Exercise goal
From the line with "Instruction: Uncheck the" to the last line of the data below, repeat every line exactly and add nothing.

Input for this task

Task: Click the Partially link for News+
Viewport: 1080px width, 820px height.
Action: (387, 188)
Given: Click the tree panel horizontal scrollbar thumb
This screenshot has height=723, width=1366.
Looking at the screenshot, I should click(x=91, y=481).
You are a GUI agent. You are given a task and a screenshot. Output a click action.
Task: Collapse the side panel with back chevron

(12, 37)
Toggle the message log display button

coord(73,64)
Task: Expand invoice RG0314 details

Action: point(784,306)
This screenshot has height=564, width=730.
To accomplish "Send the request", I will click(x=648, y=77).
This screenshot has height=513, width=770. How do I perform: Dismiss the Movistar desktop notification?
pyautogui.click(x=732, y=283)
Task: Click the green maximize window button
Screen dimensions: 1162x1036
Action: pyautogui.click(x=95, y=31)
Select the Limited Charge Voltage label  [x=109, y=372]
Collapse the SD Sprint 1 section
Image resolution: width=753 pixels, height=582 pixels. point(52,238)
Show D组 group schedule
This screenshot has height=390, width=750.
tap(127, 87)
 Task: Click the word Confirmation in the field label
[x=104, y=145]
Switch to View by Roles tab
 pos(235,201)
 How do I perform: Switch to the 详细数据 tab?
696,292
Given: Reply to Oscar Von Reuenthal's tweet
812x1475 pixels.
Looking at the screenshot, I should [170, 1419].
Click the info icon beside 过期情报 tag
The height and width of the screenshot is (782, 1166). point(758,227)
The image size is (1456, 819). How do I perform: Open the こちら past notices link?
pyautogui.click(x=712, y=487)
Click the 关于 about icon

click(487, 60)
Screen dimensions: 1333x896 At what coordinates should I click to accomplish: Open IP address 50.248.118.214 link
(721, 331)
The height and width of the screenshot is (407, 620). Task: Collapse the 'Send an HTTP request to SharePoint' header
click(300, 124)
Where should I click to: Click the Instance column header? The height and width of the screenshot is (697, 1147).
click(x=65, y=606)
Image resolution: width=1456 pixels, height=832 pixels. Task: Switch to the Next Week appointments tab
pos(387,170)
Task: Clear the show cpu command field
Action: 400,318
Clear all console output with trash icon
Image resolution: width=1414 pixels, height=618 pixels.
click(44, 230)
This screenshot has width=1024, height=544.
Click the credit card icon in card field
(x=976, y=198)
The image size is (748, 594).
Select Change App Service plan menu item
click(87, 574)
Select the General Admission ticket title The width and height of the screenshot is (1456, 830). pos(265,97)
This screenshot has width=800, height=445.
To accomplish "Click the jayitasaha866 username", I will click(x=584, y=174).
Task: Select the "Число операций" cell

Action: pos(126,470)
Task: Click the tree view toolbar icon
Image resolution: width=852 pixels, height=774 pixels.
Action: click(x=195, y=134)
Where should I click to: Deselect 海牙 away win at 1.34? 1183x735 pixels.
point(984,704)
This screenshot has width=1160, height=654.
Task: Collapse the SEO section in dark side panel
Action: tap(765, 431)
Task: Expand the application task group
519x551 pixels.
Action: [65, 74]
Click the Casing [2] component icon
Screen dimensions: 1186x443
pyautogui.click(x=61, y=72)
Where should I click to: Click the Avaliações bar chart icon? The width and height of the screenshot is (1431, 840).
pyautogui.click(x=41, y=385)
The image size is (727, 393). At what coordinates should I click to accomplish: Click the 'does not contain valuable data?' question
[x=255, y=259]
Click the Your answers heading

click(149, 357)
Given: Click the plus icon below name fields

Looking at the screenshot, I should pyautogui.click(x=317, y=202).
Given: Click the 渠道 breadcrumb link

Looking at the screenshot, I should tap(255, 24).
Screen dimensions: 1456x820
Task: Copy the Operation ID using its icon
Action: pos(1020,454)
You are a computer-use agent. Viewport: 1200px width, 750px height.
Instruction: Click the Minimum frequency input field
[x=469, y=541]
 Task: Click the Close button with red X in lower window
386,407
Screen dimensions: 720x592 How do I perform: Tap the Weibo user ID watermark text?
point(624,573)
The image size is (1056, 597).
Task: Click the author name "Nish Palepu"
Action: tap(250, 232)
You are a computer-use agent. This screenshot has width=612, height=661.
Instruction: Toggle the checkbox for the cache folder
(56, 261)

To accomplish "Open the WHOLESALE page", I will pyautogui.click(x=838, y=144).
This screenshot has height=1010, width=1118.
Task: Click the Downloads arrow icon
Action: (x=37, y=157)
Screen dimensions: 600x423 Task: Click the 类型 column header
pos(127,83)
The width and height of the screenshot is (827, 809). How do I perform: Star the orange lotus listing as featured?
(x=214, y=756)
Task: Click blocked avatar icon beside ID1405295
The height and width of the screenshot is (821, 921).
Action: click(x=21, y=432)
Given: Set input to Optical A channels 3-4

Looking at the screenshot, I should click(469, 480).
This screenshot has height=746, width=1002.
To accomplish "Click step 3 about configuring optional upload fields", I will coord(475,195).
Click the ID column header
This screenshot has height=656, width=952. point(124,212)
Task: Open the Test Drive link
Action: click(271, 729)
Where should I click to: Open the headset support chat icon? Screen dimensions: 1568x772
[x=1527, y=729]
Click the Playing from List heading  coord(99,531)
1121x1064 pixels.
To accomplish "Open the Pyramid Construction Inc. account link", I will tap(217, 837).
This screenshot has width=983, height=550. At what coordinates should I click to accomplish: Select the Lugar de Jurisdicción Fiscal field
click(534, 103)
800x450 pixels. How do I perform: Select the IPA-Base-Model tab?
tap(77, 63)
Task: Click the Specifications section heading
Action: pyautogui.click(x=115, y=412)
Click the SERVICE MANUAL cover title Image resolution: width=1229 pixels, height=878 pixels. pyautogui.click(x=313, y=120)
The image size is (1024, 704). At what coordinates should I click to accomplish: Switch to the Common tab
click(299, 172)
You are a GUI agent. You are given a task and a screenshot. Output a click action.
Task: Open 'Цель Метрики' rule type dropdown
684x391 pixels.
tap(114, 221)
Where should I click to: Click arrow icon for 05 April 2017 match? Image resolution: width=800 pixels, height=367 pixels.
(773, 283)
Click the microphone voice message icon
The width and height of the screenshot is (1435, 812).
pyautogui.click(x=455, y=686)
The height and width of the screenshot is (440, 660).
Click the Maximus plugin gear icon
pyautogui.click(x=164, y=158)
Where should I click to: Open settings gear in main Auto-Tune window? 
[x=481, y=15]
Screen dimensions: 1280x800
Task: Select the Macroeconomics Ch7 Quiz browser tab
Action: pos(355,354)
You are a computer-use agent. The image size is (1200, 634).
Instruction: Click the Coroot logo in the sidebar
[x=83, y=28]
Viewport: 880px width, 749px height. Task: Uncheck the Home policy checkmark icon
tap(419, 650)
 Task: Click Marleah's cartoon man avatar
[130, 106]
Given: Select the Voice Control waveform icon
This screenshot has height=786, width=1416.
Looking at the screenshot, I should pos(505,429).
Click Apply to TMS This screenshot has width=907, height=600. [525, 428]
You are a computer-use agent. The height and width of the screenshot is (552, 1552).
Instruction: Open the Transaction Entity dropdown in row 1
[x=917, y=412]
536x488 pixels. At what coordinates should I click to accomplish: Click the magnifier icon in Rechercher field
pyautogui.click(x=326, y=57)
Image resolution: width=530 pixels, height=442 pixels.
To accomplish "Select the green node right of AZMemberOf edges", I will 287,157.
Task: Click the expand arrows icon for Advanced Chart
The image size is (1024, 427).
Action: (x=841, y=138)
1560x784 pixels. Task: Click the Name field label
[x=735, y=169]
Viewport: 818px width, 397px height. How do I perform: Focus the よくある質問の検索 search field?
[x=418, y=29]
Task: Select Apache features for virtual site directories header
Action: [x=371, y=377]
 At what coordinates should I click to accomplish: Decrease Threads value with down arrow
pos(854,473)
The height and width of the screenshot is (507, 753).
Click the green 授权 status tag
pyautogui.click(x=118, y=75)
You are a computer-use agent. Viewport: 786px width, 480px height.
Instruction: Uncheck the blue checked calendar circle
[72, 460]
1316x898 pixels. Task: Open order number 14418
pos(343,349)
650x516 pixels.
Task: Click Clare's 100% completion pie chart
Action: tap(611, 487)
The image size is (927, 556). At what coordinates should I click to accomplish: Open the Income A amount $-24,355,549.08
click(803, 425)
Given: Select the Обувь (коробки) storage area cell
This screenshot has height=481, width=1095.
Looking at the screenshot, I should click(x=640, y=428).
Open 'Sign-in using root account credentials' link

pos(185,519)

Answer
Instruction: Uncheck the blue checked calendar circle
[72, 460]
1316x898 pixels. Task: Open order number 14418
pos(343,349)
650x516 pixels.
Task: Click Clare's 100% completion pie chart
Action: tap(611, 487)
The image size is (927, 556). At what coordinates should I click to accomplish: Open the Income A amount $-24,355,549.08
click(803, 425)
Given: Select the Обувь (коробки) storage area cell
This screenshot has height=481, width=1095.
Looking at the screenshot, I should click(x=640, y=428).
Open 'Sign-in using root account credentials' link

pos(185,519)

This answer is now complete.